21st Empress of India’s lancers. Part of a small collection of uniform items

POA

Shown here are a few of the items which belonged to a field officer of the 21st Empress of India’s Lancers in the late Victorian and Edwardian eras.The major’s full dress uniform is complete with all its original Victorian buttons and badges. The distinctive plastron front and facings are of the pale Star of India blue and the cuffs have the double chevron of a field officer. The original owner almost certainly will have ridden with the regiment in the famous last charge of the British cavalry at Omdurman against the dervishes of the Mahdi – a charge in which Winston Churchill also rode with the 21st. Also in the image are a pair of detachable Edwardian epaulettes on the distinctive faving colour and a large brass two piece Edwardian badge from one the drum horse’s kettle drums. These items, along with a few other uniforms from the same source are currently being assessed.

The items in the photograph are now all sold but we are leaving this listing because there are other items currently for sale on the site which have the same provenance. 

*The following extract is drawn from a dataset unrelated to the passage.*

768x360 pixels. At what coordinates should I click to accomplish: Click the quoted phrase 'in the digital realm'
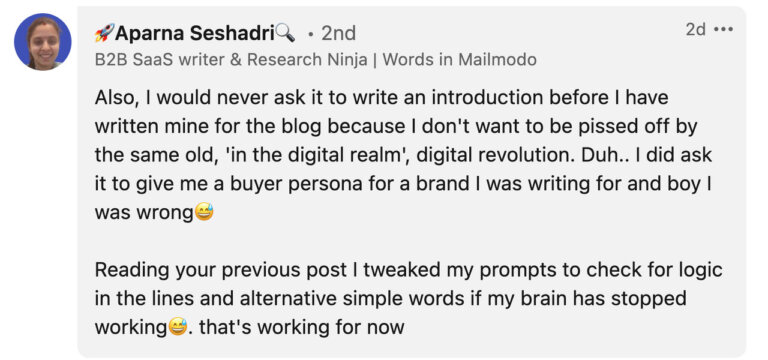[x=278, y=155]
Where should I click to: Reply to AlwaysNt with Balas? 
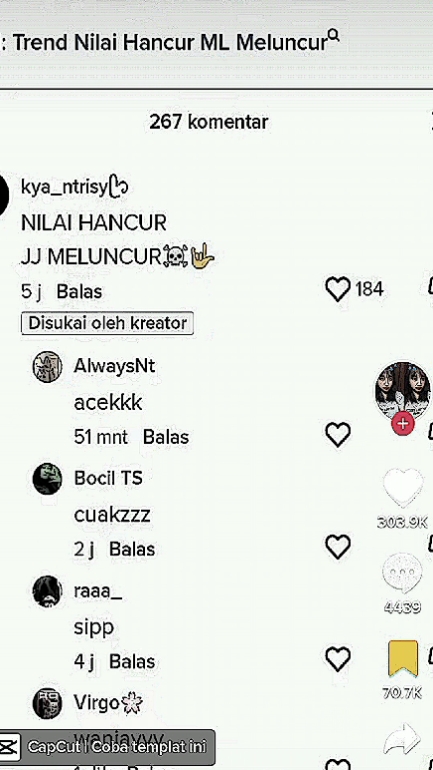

21st EMPRESS OF INDIA’S LANCERS.

A significant group of items of military uniform which belonged to a field officer serving in the regiment in the 1897 – 1905 period.

We have not yet been able to confirm the name of the officer to which these items belonged but the uniforms tell the story of an officer who was a major before 1901 and remained in it during at least part of the Edwardian era. His full dress uniform shows that he had a considerable group of medals and there are also loops for the fixing of a breast star. None of the majors who served in that period seems to have held a knighthood but it is quite possible that this one had foreign order – most likely an Egyptian one which could have been awarded as a result of the regiment’s very high profile service in the 1898/99 campaign in the Sudan. There were only three majors serving in the regiment at the crucial 1898 to 1902 when these uniforms were in use. The one who seems to fit the requirements is Major John Fowle who was commissioned in 1881, served with the Light Camel Regiment in the Egypt campaign of 1884, became a major in 1898 and was promoted to Lieutenant Colonel in 1902. He commanded B Squadron at Omdurman where he was mentioned in despatches, and crucially was awarded the Ottoman Order of Osmanieh. The other major commanding A Squadron [C & D were commanded by captains], Harry Finn was given a brevet of Lt Col after the battle.  The regiment can trace its origins back to 1760 as the 21st Light Dragoons but it went through several guises before becoming the 21st Hussars and finally being designated 21st Lancers in 1897, receiving the additional honour of becoming “Empress of India’s Lancers” the following year. The title accounts for the extremely unusual honour for a British regiment of bearing the royal cypher VRI rather than the more usual VR: this was usually used only by units of the British Indian Army.

At Khartoum Kitchener, commanding the force, selected the 21st to scout the land before Omdurman and they made a famous charge against far larger Mahdist forces than had been thought to occupy the area. In September 1898 the young Lieutenant Winston Churchill, although himself a 4th Hussar, took part in what is often described as the last full scale cavalry charge of the British Army when he rode with the four squadrons of the 21st Lancers. The regiment suffered huge casualties and three members received a Victoria Cross for that day. The event was recorded in the painting of Major Edward Matthew Hale, now in the National Army Museum.